A Passage to India
by Harcourt, Brace and Company. 1924. 8vo. vi+315 pp. $2.50.
. New York: MR. FORSTER, as shown by all his books, has a craftsmanship adapted for regions of sense and sensibility wholly ignored by most novelists. He has now turned his excellent powers to a study of British India — its sounds, its smells, its psychology. Dodging behind politics and economics, he seizes upon what is perhaps deeper and less temporal than either — race. Officialism is the thick net cast about every act and thought in Chandrapore — where the story falls — and the excitement of the book is in watching human kindness, Western science, and Oriental tradition poking their several heads and fingers through the web, tearing but not destroying it.
It is the story of Adela, who goes to India to find out whether she loves Ronny enough to marry him. Ronny is a young official, deeply conscious of his public-school ideals, painfully aware of the ‘white man’s burden.’ Adela inclines— temperately—to appraise the native as a human being. She is not an apostle of ‘India for the Indians’; she is just fresh and sympathetic. In fact she never conforms either to British India or to Indian India, and in that nehulousness of character lies the tale.
To satisfy Adela’s yearning to ‘see India’ a picnic visit to the Mara bar caves is arranged by a young Indian medico, Dr. Aziz. And out of that picnic Forster distills Indian landscape and character. The persons that fill up the episode and its consequences — which prove to be quite horrible — suggest the social and cultural complexity of Anglo-India: Ronny, the young official who believes in courtesy toward but not intimacy with the ‘subject race’; Adela, curious and inclined to sympathy; disillusioned but just Mr. McBryde, the chief of police; Mahmoud Alik, thoroughly anti-British; Dr. Godbole, a Hindu, and hence more difficult for Moslem India than even the British; Dr. Aziz, with Western science lightly inscribed upon his Oriental soul; and of course all manner of Indian servants and what not to add to the color and psychology of the background.

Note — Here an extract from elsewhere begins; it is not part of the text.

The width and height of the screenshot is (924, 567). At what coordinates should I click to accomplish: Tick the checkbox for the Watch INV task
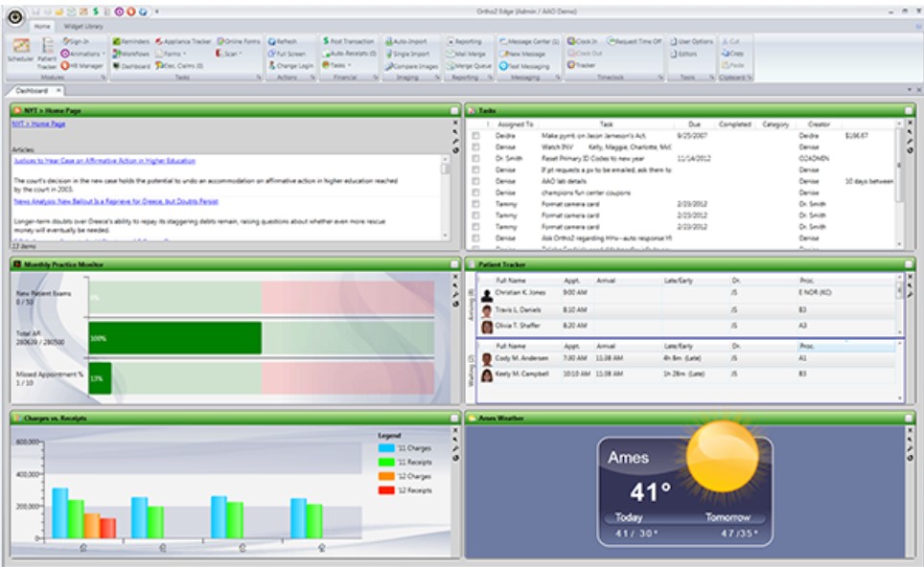click(475, 147)
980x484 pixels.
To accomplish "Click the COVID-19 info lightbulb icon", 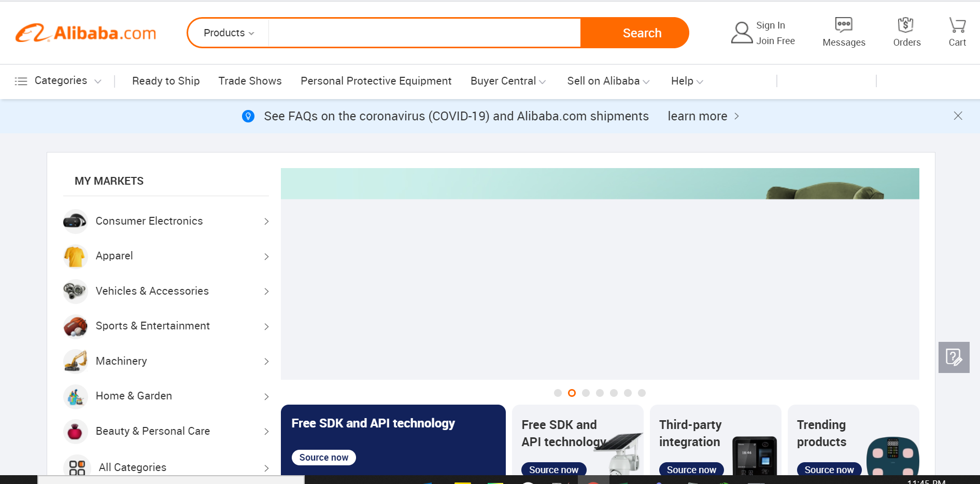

Adela, who has been nervous and unwell, visits one of the caves with young Aziz; a misunderstanding occurs; she thinks she has been insulted. The thing is taken up by everyone in the government post and magnified beyond all reason. It is assumed that Aziz attempted a personal assault. He is thrown into prison; everyone violently takes sides. At the trial she withdraws her charge and admits she has made a mistake. The effects of the trial serve to emphasize the extraordinary social, cultural, and ethical difficulties which arise when AngloSaxon and Oriental live together, as conqueror and conquered.
Through the whole tale, like a flame dying into ashes and sputtering into life again, is the friendship of Fielding, an Englishman, for Aziz, the Moslem. On every page from first to last is the question: Can an Indian and an Englishman he friends? The book ends with Fielding saying Yes, and the defiant environment of British India, No.